WHAT YOU SHOULD DO:
Copy out the lines beginning at the one with "Task: Open the Previous Answers link" and ending at the last line of the data, both included; pictures stay out.

*** DATA FOR REVIEW ***

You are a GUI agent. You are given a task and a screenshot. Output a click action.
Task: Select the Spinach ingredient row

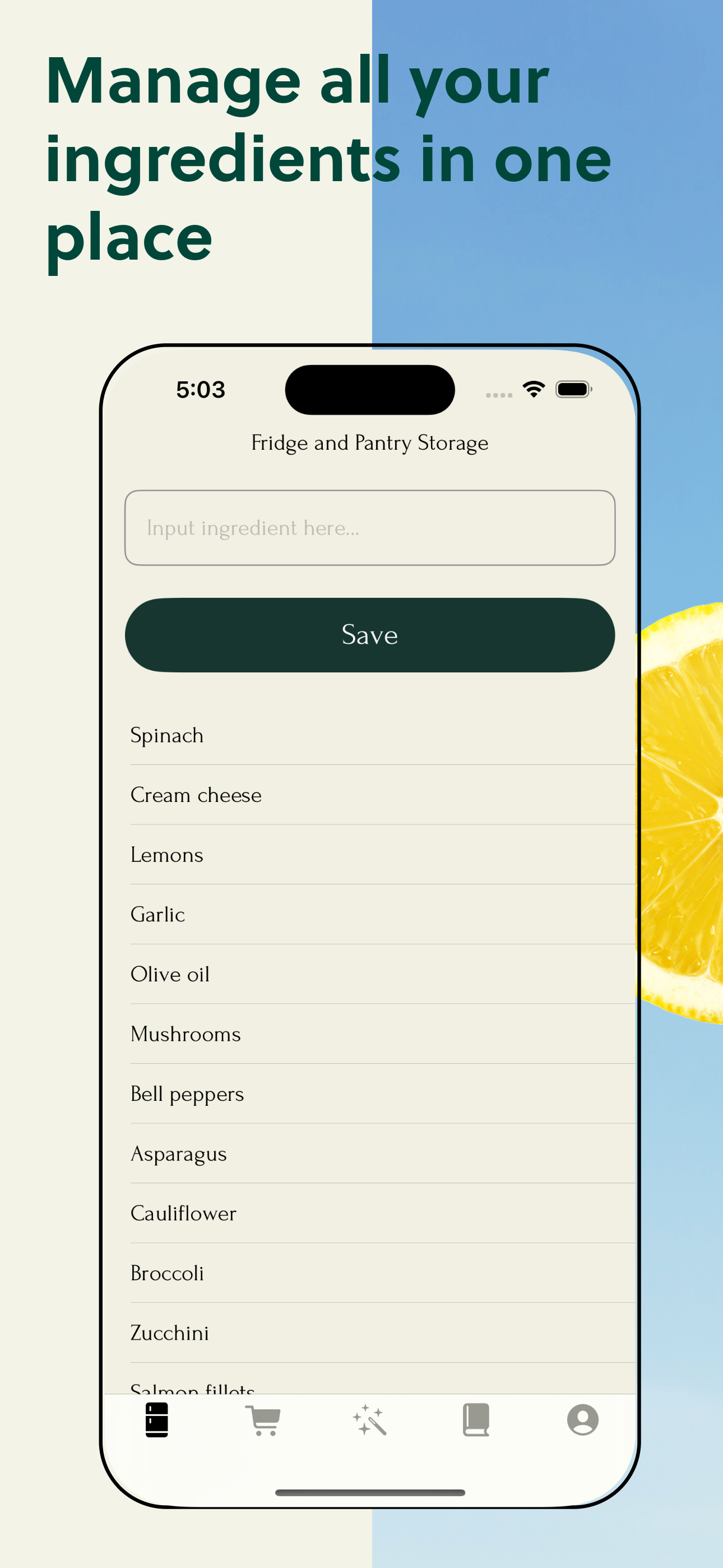click(383, 735)
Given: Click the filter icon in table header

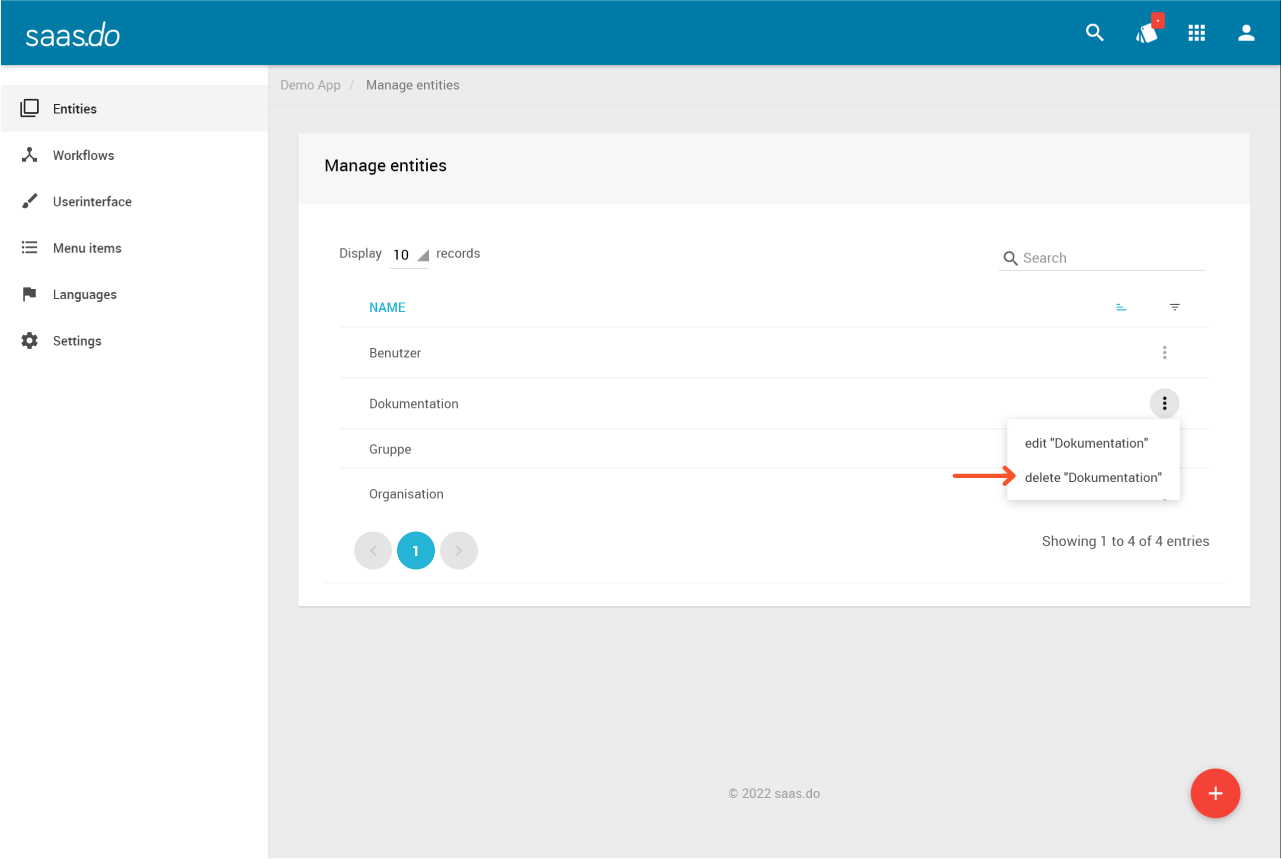Looking at the screenshot, I should (1175, 307).
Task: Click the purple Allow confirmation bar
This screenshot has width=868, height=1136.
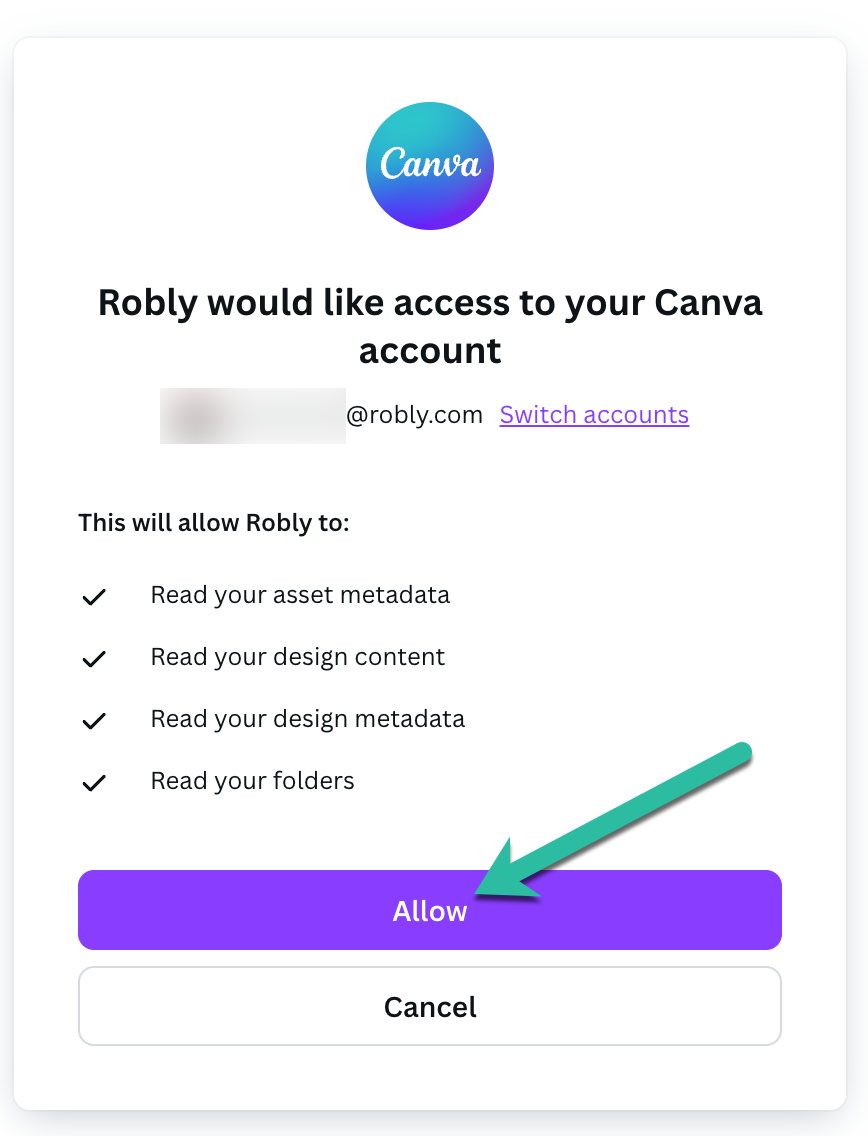Action: [430, 910]
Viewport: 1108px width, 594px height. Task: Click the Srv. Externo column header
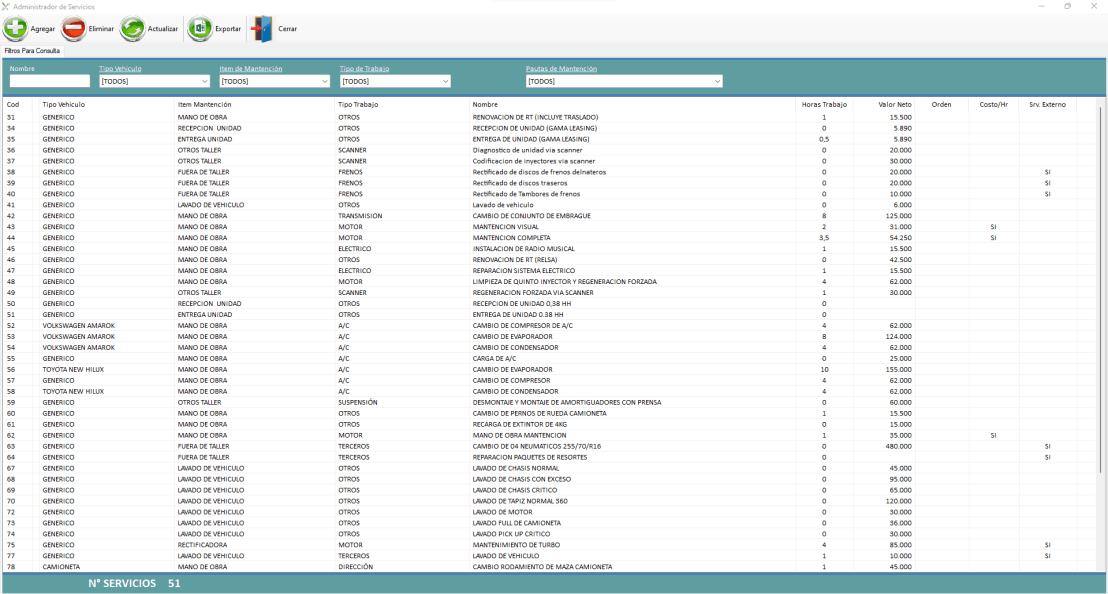[1046, 104]
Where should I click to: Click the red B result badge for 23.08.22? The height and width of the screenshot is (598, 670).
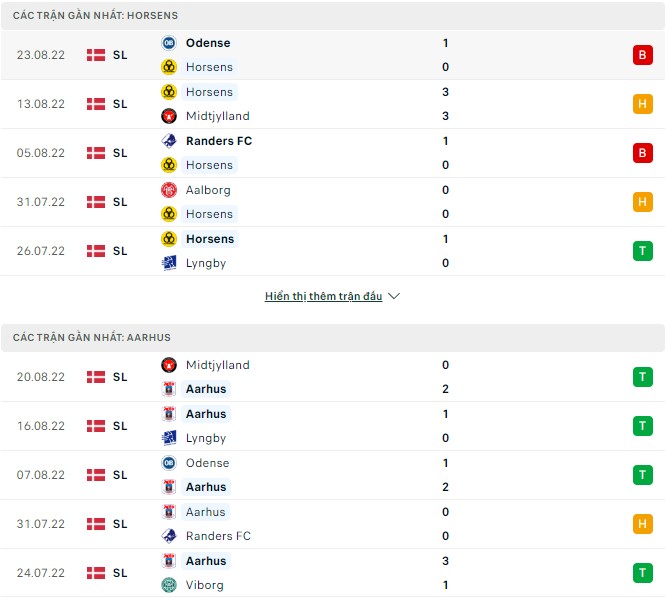[641, 55]

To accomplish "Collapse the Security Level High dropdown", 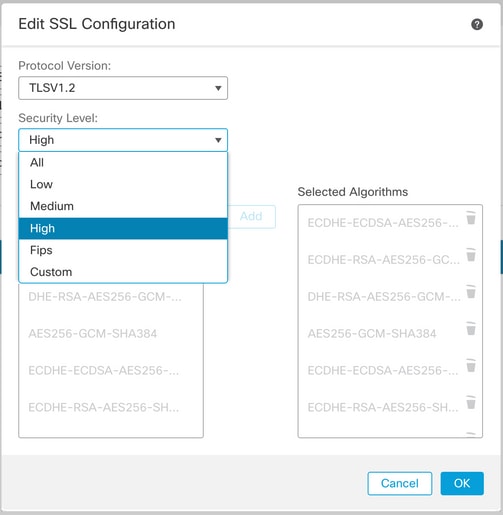I will point(123,140).
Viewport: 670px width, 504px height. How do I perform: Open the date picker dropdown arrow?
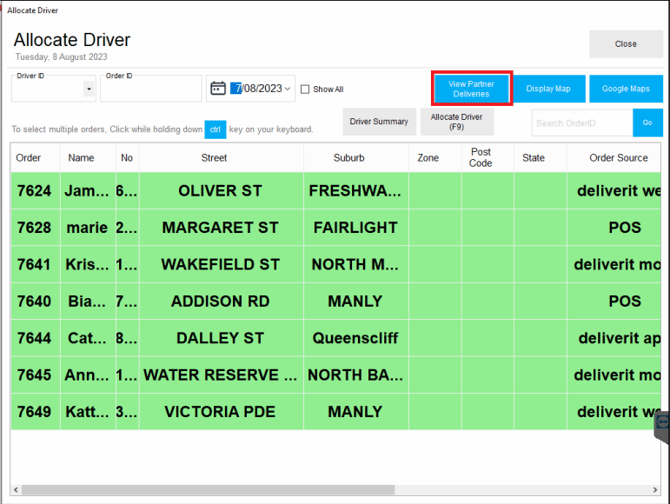pos(289,89)
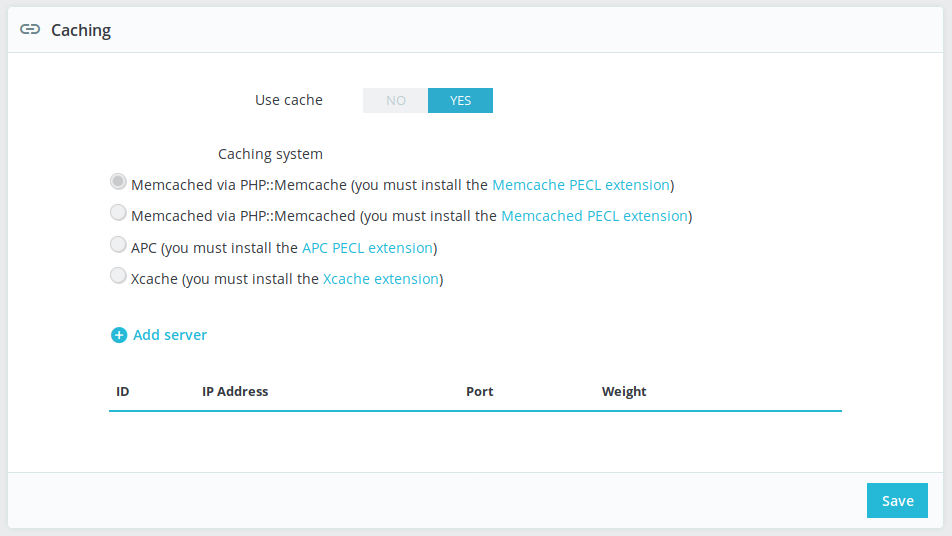Open the Xcache extension link
The height and width of the screenshot is (536, 952).
pos(380,279)
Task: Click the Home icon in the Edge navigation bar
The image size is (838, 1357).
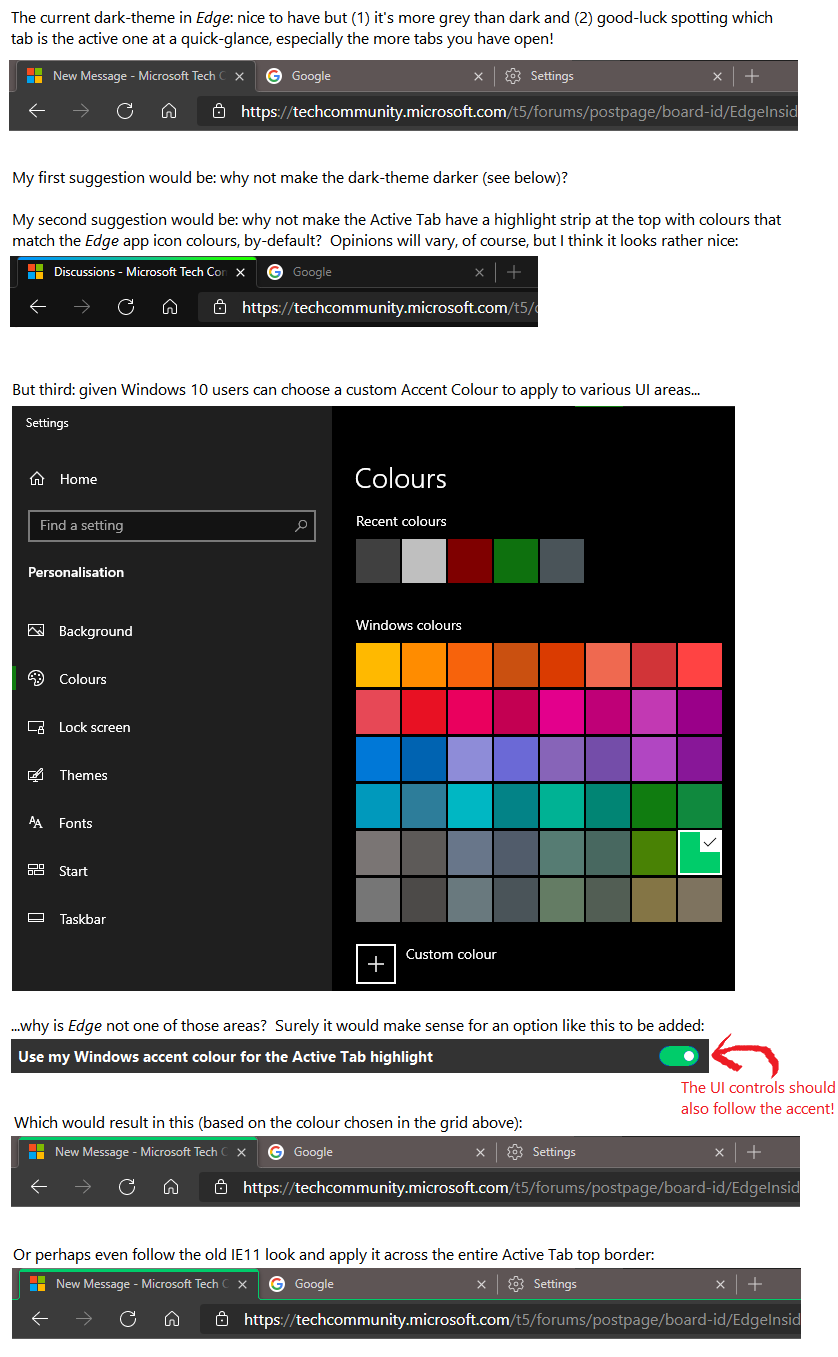Action: coord(168,111)
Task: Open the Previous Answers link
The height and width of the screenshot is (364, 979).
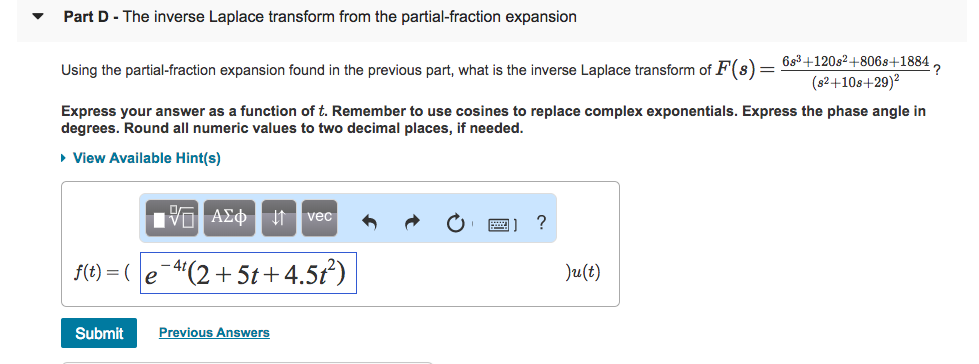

***

EXERCISE RESULT:
Task: Open the Previous Answers link
The height and width of the screenshot is (364, 979).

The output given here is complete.